- **Jobs**
1. In the passage on Unicode vertical layout of squared Japanese words, which Vertical_Orientation property value is assigned to U+30E5 KATAKANA LETTER SMALL YU?
2. Resume the passage on Unicode vertical layout of squared Japanese words from its last sentence.

- **Text passage**
begin

There are a significant number of such compatibility characters encoded in the Unicode Standard that were inherited from legacy Japanese character encoding standards. As a result of the required layout rules, these characters must be supported in East Asian fonts using separate glyphs for horizontal and vertical layout. Accordingly, one of the primary motivations for the Vertical_Orientation property value Tu is to identify the compatibility characters that exhibit such behavior.

The same layout rules apply in cases where a katakana word or ideographic sequence is displayed as a squared word, but no single, encoded compatibility character exists for that sequence in the Unicode Standard. For example, 有限会社 (yūgen gaisha “limited liability company”) and 財団法人 (zaidan hōjin “foundation”) are commonly displayed the same way in text as U+337F ㍿ SQUARE CORPORATION whose horizontal and vertical glyphs are shown in Table 3.

The individual katakana characters or CJK unified ideographs that comprise these squared words are assigned the Vertical_Orientation property value U, Tu, or Tr, and therefore remain upright in vertical layout or have their own vertical form. For example, U+3312 ㌒ SQUARE KYURII, whose horizontal and vertical glyphs are shown in Table 3, is composed of U+30AD キ KATAKANA LETTER KI, U+30E5 ュ KATAKANA LETTER SMALL YU, U+30EA リ KATAKANA LETTER RI, and U+30FC ー KATAKANA-HIRAGANA PROLONGED SOUND MARK. U+30AD and U+30EA are assigned the Vertical_Orientation property value U, U+30E5 is assigned Tu, and U+30FC is assigned Tr.

end

- **Entries on where items appear**
begin

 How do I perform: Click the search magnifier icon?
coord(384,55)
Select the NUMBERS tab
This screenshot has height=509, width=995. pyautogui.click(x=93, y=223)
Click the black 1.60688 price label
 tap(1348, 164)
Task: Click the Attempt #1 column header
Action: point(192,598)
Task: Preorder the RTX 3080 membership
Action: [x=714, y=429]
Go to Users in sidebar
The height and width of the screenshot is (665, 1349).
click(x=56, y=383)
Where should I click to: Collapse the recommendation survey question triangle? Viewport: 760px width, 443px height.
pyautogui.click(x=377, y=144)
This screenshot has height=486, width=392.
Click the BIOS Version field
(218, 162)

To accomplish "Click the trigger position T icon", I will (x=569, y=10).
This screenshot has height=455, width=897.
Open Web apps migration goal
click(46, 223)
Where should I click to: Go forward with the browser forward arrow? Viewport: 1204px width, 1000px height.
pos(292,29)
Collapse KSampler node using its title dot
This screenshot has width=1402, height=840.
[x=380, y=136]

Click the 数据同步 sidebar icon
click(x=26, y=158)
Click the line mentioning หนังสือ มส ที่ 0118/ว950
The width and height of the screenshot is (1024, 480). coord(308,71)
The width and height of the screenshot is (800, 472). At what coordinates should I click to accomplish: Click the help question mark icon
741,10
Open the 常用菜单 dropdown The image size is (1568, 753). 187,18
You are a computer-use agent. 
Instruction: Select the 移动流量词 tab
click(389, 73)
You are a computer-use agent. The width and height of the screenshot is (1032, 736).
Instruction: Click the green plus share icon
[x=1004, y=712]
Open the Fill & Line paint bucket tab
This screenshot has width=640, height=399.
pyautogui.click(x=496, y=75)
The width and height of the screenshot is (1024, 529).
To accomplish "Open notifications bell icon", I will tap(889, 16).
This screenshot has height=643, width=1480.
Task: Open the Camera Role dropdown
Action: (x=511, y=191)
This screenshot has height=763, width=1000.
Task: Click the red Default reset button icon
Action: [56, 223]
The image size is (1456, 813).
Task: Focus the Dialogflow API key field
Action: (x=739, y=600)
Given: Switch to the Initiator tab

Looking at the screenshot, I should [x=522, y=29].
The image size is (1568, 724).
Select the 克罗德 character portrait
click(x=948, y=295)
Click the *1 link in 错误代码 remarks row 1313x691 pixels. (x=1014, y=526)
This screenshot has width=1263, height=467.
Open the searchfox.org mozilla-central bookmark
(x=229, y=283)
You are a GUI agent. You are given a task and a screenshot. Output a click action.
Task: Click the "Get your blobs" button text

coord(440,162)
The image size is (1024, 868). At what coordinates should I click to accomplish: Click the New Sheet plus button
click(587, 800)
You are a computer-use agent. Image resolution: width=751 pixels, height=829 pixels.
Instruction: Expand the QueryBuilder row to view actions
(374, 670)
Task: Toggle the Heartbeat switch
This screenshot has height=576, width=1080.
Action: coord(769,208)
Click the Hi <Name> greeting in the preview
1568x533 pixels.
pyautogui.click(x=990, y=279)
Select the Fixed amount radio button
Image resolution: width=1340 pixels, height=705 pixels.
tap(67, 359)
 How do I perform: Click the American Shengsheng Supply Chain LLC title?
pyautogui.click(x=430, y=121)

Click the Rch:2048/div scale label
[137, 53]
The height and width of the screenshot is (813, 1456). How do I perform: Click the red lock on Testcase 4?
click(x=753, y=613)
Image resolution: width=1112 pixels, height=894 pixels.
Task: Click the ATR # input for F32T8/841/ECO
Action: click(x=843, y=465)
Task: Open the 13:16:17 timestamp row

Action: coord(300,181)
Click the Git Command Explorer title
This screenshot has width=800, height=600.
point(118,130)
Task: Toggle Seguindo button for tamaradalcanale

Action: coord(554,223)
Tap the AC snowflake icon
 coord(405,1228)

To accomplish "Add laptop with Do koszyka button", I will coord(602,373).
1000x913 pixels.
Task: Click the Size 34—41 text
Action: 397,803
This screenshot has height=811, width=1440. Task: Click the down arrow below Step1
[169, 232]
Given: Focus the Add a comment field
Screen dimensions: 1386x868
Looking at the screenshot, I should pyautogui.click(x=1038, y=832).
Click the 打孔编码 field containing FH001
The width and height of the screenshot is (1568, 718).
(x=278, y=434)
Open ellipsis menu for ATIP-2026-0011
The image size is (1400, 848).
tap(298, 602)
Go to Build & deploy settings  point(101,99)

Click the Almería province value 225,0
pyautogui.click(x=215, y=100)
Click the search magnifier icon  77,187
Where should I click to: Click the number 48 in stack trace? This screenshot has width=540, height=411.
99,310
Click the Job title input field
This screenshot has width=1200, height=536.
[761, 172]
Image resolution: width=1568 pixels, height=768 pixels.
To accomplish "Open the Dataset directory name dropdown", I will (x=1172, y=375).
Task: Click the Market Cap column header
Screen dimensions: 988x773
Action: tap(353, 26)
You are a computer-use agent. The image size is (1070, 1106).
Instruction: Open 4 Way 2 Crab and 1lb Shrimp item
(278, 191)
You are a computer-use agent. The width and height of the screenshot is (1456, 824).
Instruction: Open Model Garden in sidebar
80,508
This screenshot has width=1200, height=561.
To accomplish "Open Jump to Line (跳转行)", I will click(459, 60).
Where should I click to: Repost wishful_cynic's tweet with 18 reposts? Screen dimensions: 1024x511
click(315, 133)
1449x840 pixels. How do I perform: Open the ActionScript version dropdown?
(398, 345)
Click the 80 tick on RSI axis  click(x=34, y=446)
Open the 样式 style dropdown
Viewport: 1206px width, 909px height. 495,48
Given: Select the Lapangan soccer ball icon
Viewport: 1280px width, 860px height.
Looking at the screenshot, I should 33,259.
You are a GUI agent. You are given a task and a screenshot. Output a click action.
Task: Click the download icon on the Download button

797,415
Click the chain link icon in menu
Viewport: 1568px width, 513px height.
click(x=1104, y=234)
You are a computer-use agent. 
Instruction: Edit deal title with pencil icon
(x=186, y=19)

end

- **Expected results**
1. Tu

2.
3.2.3 Right-to-Left Scripts

This property has a current limitation in that the handling of right-to-left scripts is not specified. This includes scripts that are predominantly written right to left, such as Arabic, along with right-to-left scripts that are meant to be written vertically, such as Chorasmian.

3.2.4 Quotation Marks

When certain quotation marks are displayed using fullwidth glyphs, a different glyph is normally used in vertical layout. This is the case whether the implementation always uses a fullwidth glyph or does so in response to a Standardized Variation Sequence. It is ultimately up to the selected font’s tables, such as the presence of substitutions in the 'vert' (Vertical Alternates) layout feature, and the layout software to determine whether their glyphs should be simply rotated or substituted with a different glyph. The affected characters are the four quotation marks: U+2018 ‘ LEFT SINGLE QUOTATION MARK, U+2019 ’ RIGHT SINGLE QUOTATION MARK, U+201C “ LEFT DOUBLE QUOTATION MARK, and U+201D ” RIGHT DOUBLE QUOTATION MARK. The behavior of their fullwidth glyphs in vertical layout is shown in Table 2.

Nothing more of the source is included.